## Work required
Copy the entries below word for word, keeping every line as it appears.

______

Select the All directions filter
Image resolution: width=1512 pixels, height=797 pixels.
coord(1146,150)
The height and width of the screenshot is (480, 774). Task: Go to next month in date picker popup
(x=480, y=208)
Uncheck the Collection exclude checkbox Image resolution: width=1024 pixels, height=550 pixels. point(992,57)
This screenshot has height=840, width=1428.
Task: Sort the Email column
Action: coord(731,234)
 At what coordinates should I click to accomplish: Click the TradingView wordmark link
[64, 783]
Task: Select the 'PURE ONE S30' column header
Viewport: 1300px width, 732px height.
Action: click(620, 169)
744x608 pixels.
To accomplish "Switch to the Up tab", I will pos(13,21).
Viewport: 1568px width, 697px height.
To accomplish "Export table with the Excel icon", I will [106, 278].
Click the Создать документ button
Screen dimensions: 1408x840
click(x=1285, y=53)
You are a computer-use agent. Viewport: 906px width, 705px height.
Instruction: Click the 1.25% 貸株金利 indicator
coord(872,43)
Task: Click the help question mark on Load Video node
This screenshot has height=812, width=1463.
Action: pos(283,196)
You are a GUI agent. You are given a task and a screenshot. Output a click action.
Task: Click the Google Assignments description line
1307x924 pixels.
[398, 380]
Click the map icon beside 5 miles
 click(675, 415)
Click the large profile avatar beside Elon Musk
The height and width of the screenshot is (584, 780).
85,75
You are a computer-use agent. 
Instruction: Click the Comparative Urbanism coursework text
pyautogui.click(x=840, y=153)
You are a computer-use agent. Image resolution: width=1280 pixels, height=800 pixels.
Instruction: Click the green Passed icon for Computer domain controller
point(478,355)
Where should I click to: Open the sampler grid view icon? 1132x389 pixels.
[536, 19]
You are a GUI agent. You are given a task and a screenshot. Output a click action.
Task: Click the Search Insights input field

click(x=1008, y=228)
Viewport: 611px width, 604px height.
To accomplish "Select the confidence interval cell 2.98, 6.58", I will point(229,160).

______

## Task output
Select the All directions filter
Image resolution: width=1512 pixels, height=797 pixels.
coord(1146,150)
The height and width of the screenshot is (480, 774). Task: Go to next month in date picker popup
(x=480, y=208)
Uncheck the Collection exclude checkbox Image resolution: width=1024 pixels, height=550 pixels. point(992,57)
This screenshot has height=840, width=1428.
Task: Sort the Email column
Action: coord(731,234)
 At what coordinates should I click to accomplish: Click the TradingView wordmark link
[64, 783]
Task: Select the 'PURE ONE S30' column header
Viewport: 1300px width, 732px height.
Action: click(620, 169)
744x608 pixels.
To accomplish "Switch to the Up tab", I will pos(13,21).
Viewport: 1568px width, 697px height.
To accomplish "Export table with the Excel icon", I will [106, 278].
Click the Создать документ button
Screen dimensions: 1408x840
click(x=1285, y=53)
You are a computer-use agent. Viewport: 906px width, 705px height.
Instruction: Click the 1.25% 貸株金利 indicator
coord(872,43)
Task: Click the help question mark on Load Video node
This screenshot has height=812, width=1463.
Action: pos(283,196)
You are a GUI agent. You are given a task and a screenshot. Output a click action.
Task: Click the Google Assignments description line
1307x924 pixels.
[398, 380]
Click the map icon beside 5 miles
 click(675, 415)
Click the large profile avatar beside Elon Musk
The height and width of the screenshot is (584, 780).
85,75
You are a computer-use agent. 
Instruction: Click the Comparative Urbanism coursework text
pyautogui.click(x=840, y=153)
You are a computer-use agent. Image resolution: width=1280 pixels, height=800 pixels.
Instruction: Click the green Passed icon for Computer domain controller
point(478,355)
Where should I click to: Open the sampler grid view icon? 1132x389 pixels.
[536, 19]
You are a GUI agent. You are given a task and a screenshot. Output a click action.
Task: Click the Search Insights input field

click(x=1008, y=228)
Viewport: 611px width, 604px height.
To accomplish "Select the confidence interval cell 2.98, 6.58", I will point(229,160).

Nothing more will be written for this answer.